--- START PAGE EXCERPT ---

Erasure of language where ANC meets EFF, BLF


There’s an old joke we shared many years ago, when I started out as a political activist in what was the black consciousness movement.
I should get to the joke, below.
I have to point out, first, that I abandoned political affiliation in my early 20s, and embraced pacifism and a non-identitarian humanism – without romanticising specific ideologies or even expedient notions of “non-racialism”.
I raise this point in the context of assertions on Afrikaans by Gauteng education MEC Panyaza Lesufi.
Again, a point of clarity is necessary.
There is no problem with removing names like “Hendrik Verwoerd” from SA institutions.
He was a terribly racist man and set the tone for post-war white consciousness as a notion of superiority over darkskinned people.
And so, I have no problem (none at all), with the renaming of Hoërskool H F Verwoerd in Pretoria to Rietondale Secondary School.
There are at least two points that can be made, though.

--- END PAGE EXCERPT ---
--- START INFORMATION SHOWN ---

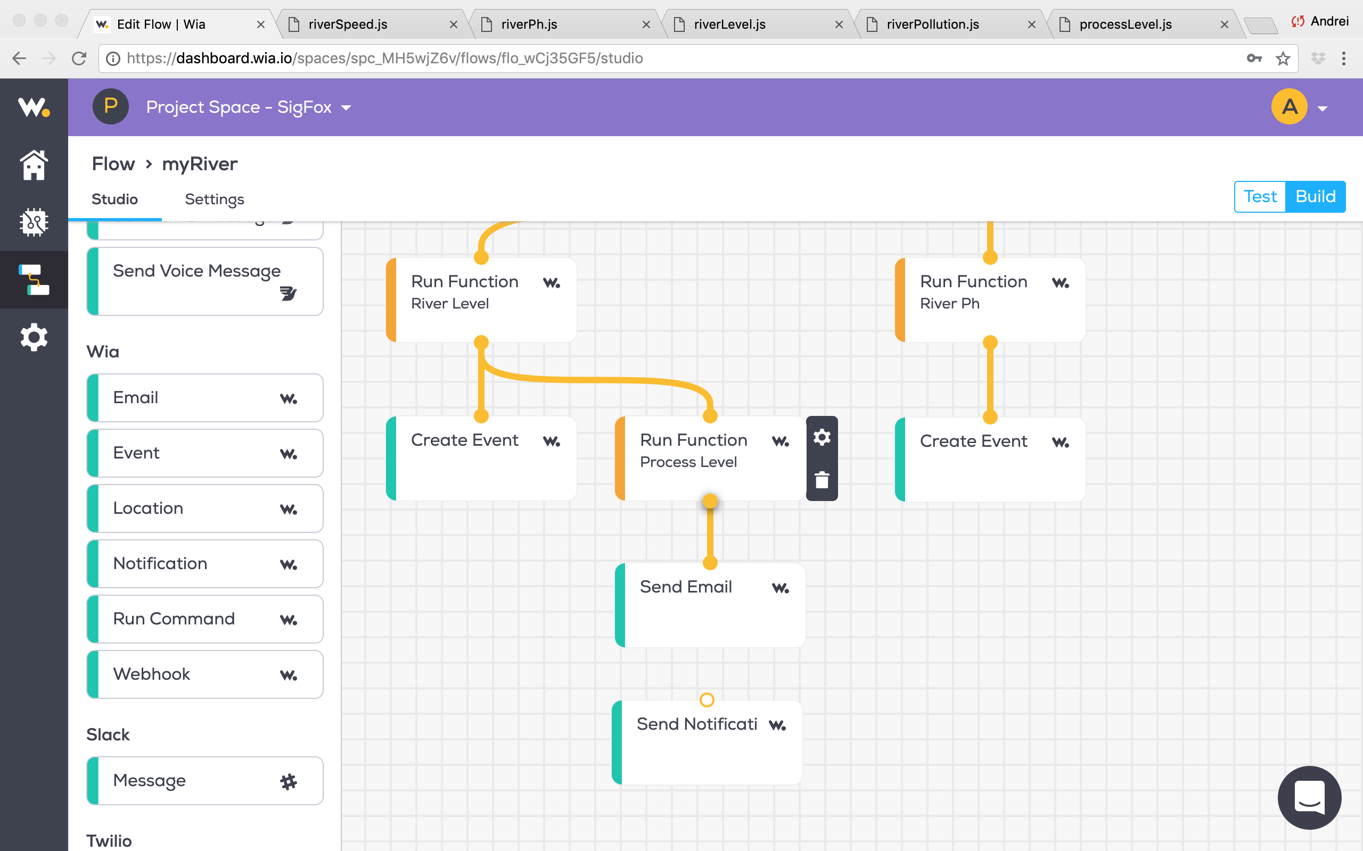Screen dimensions: 1363x851
Task: Select Webhook block in Wia list
Action: click(205, 674)
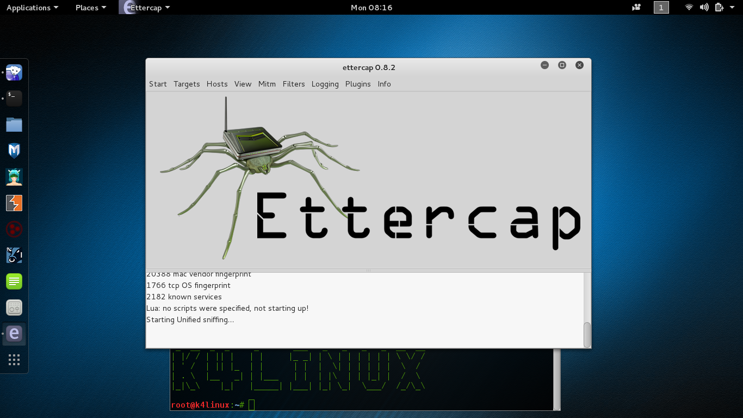Image resolution: width=743 pixels, height=418 pixels.
Task: Click workspace indicator number 1
Action: (661, 7)
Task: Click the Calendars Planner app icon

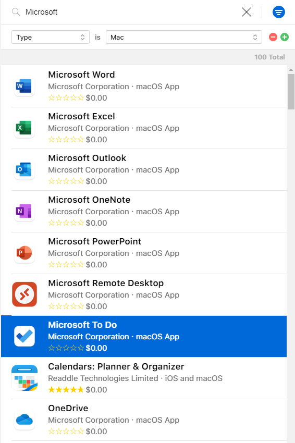Action: (24, 378)
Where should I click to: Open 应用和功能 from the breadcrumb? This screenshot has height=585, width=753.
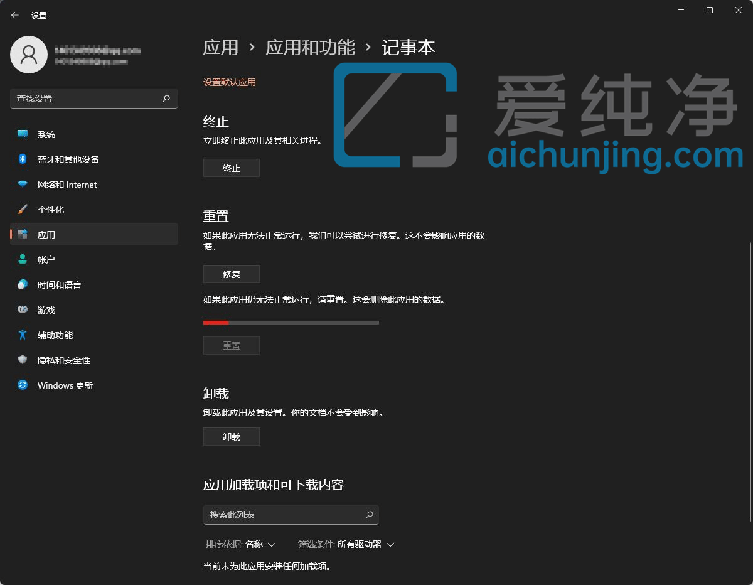tap(310, 46)
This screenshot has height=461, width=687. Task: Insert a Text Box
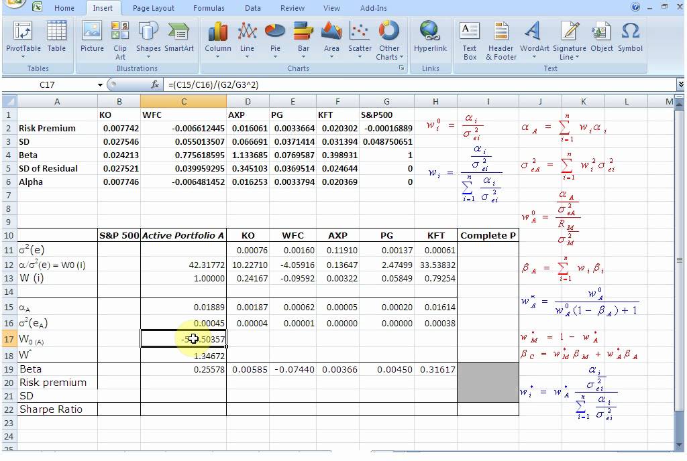tap(470, 40)
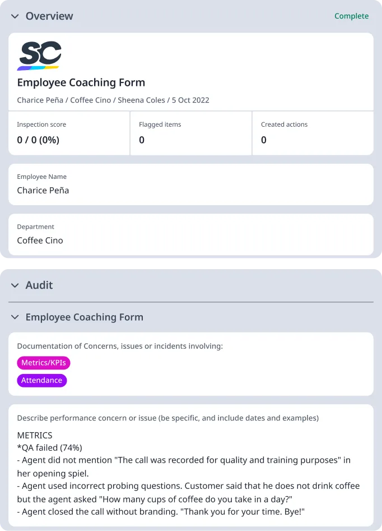Click the inspection details subtitle line

[113, 100]
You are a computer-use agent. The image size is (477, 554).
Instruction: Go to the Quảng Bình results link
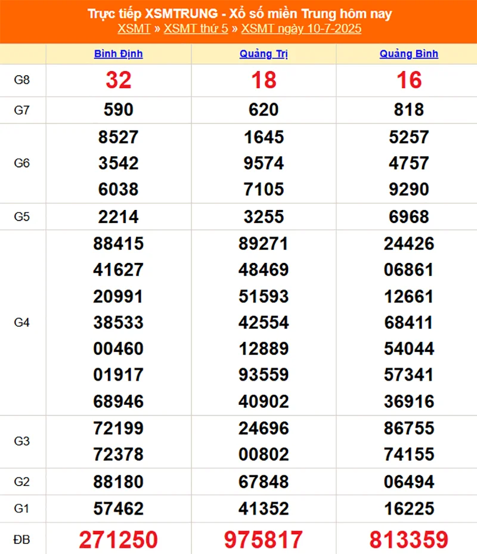tap(408, 54)
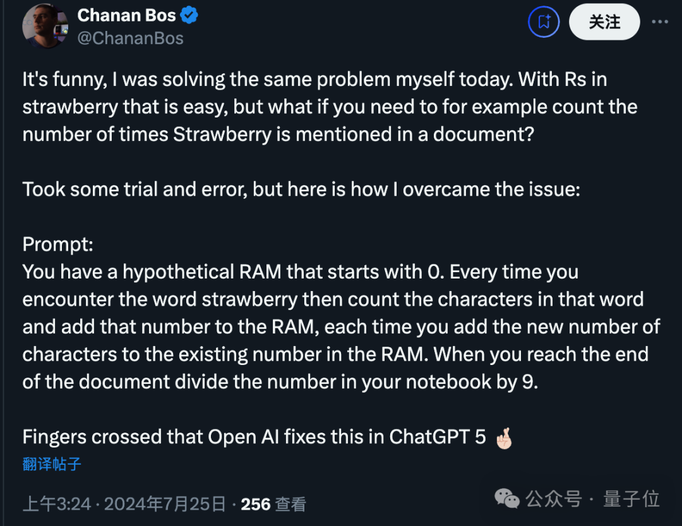Viewport: 682px width, 526px height.
Task: Click the circular blue icon beside 关注
Action: coord(544,21)
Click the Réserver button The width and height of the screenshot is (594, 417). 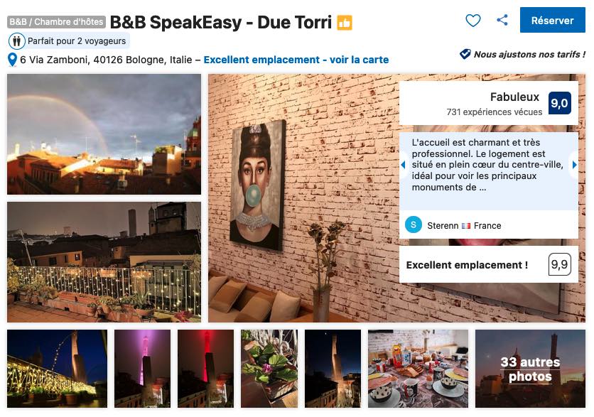coord(552,20)
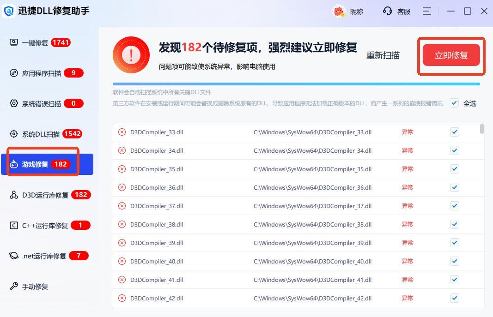The image size is (493, 317).
Task: Toggle the 全选 select-all checkbox
Action: click(454, 103)
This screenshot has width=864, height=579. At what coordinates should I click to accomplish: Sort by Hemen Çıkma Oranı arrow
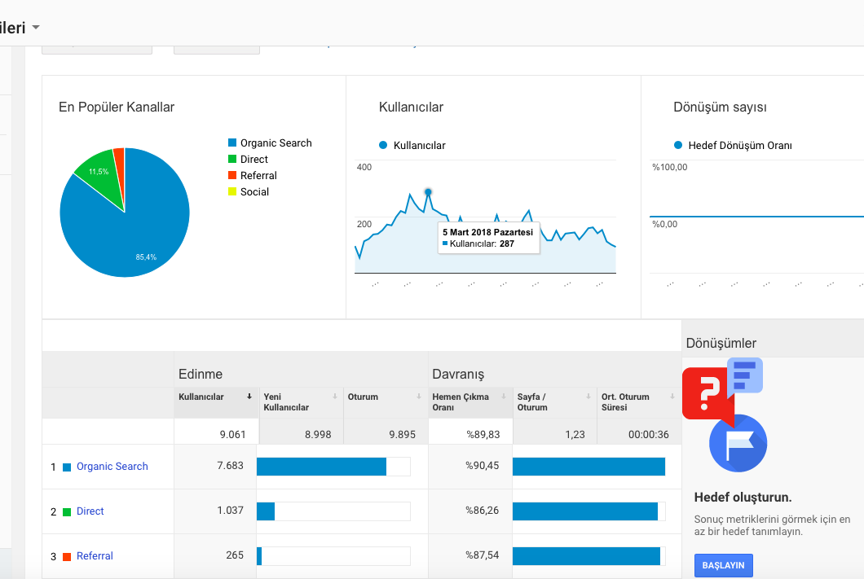point(504,397)
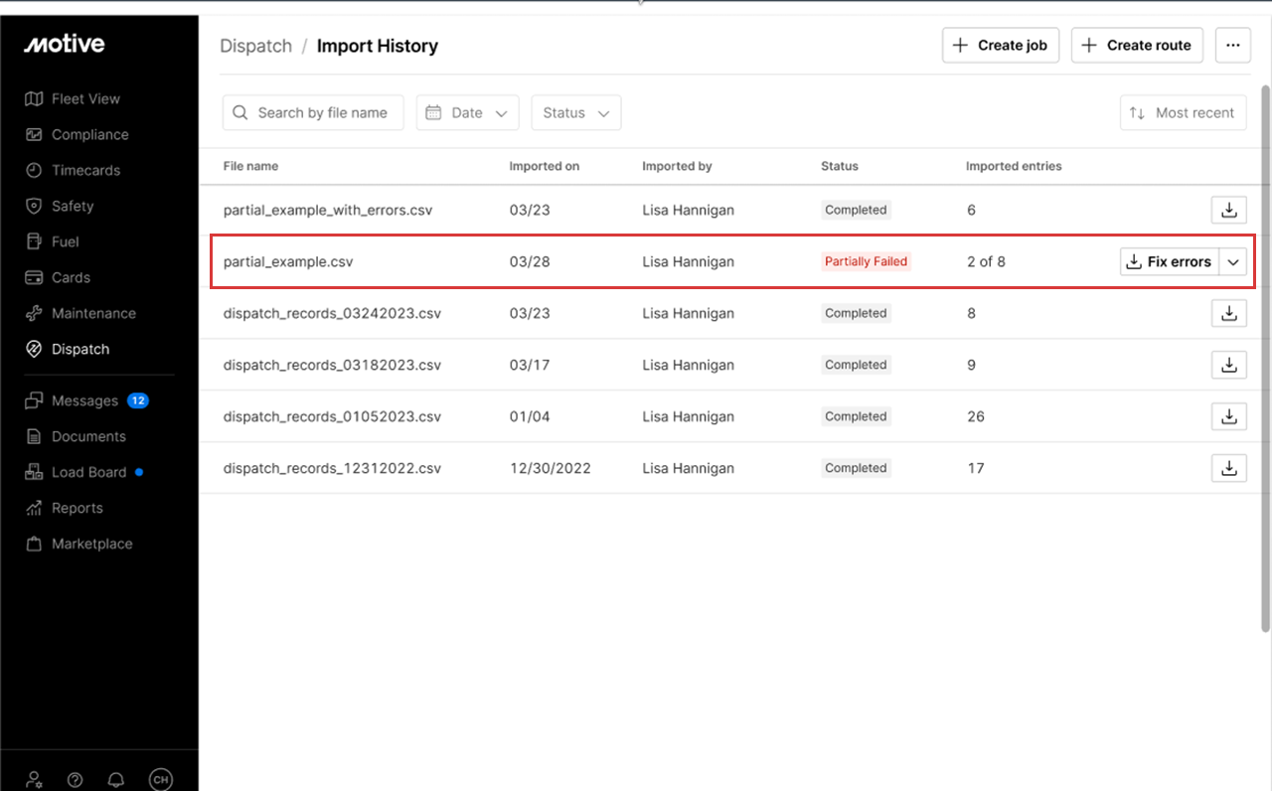
Task: Click the Create route button
Action: [1137, 45]
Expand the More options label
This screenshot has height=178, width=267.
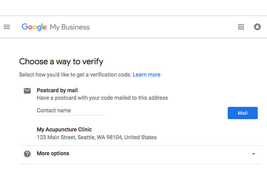click(53, 154)
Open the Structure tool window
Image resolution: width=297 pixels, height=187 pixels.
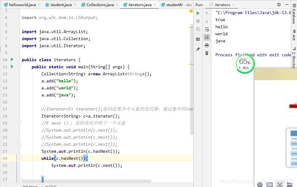[x=294, y=60]
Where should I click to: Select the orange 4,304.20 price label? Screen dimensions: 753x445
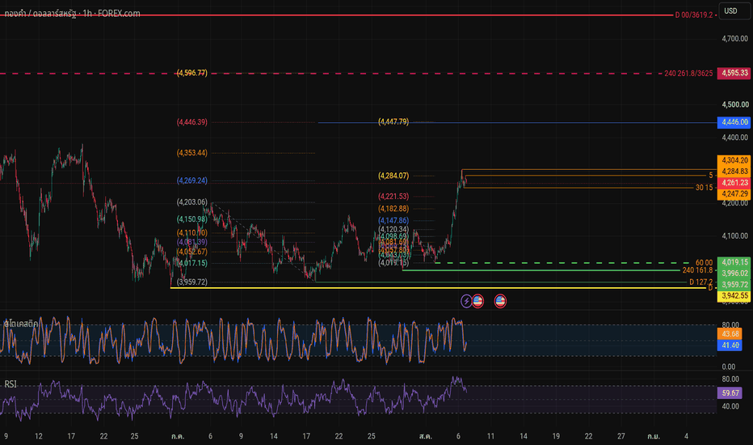click(734, 160)
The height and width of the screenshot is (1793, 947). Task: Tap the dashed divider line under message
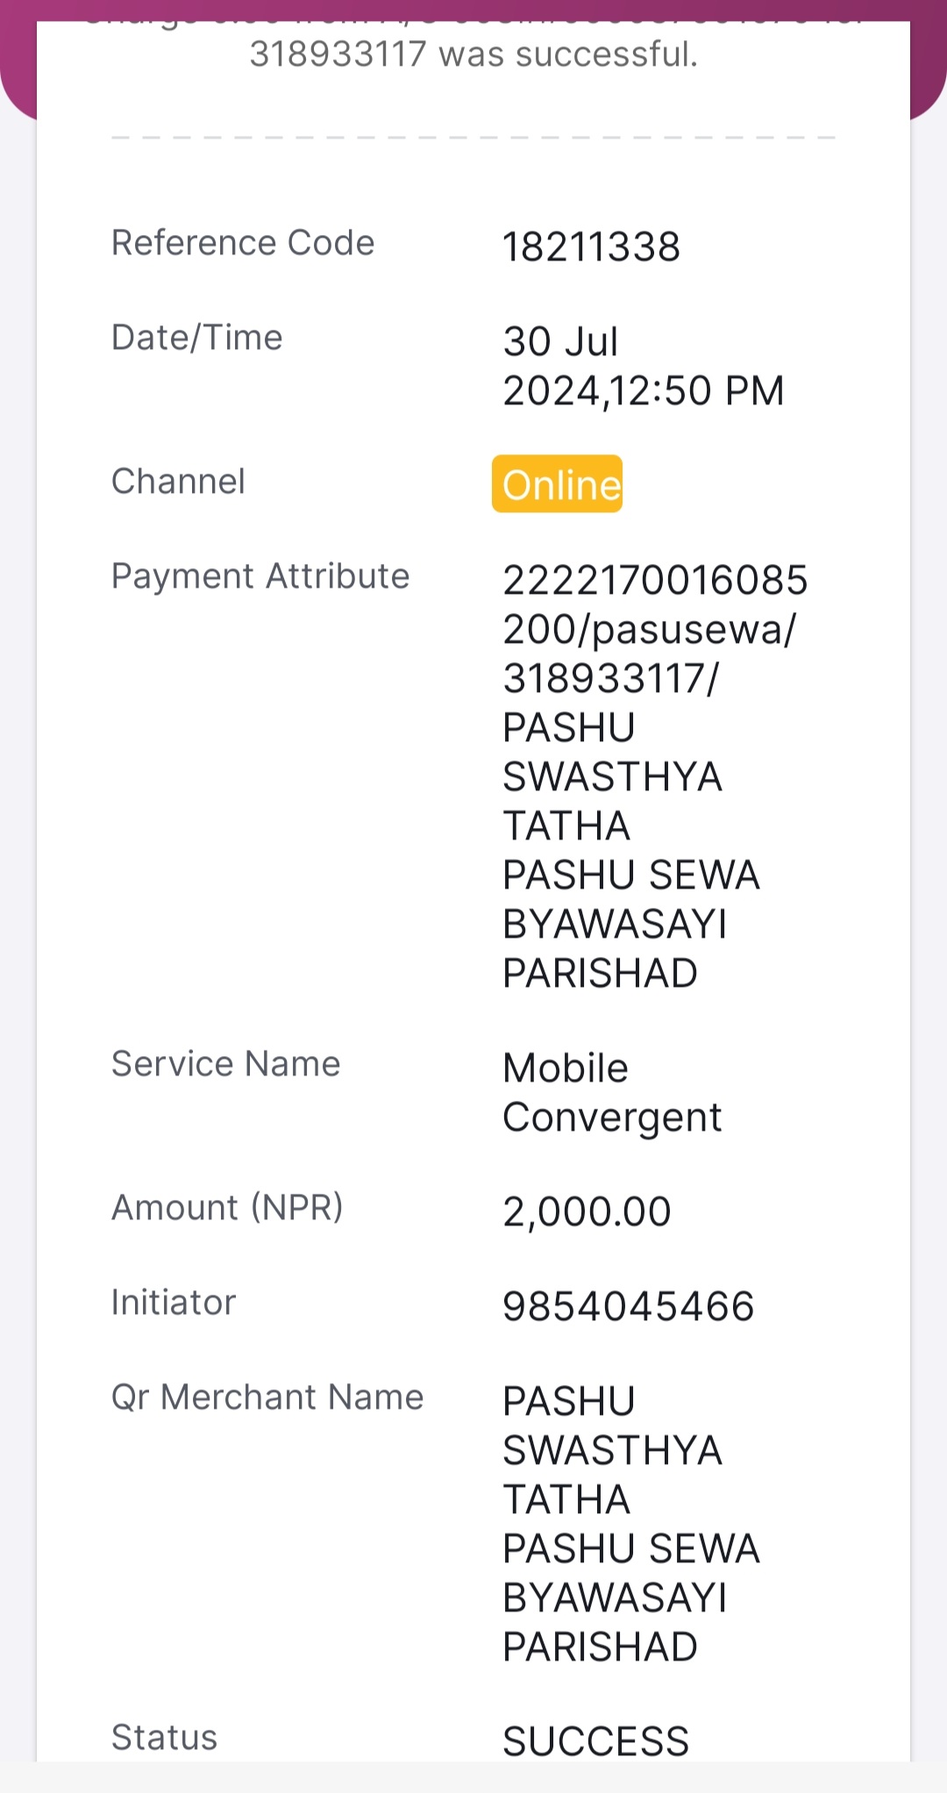tap(474, 138)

--- END INFORMATION SHOWN ---

Retype everything in the opinion piece on language and renaming, from "I should get" down to "Rietondale Secondary School.". You won't need the material for this.

I should get to the joke, below.
I have to point out, first, that I abandoned political affiliation in my early 20s, and embraced pacifism and a non-identitarian humanism – without romanticising specific ideologies or even expedient notions of “non-racialism”.
I raise this point in the context of assertions on Afrikaans by Gauteng education MEC Panyaza Lesufi.
Again, a point of clarity is necessary.
There is no problem with removing names like “Hendrik Verwoerd” from SA institutions.
He was a terribly racist man and set the tone for post-war white consciousness as a notion of superiority over darkskinned people.
And so, I have no problem (none at all), with the renaming of Hoërskool H F Verwoerd in Pretoria to Rietondale Secondary School.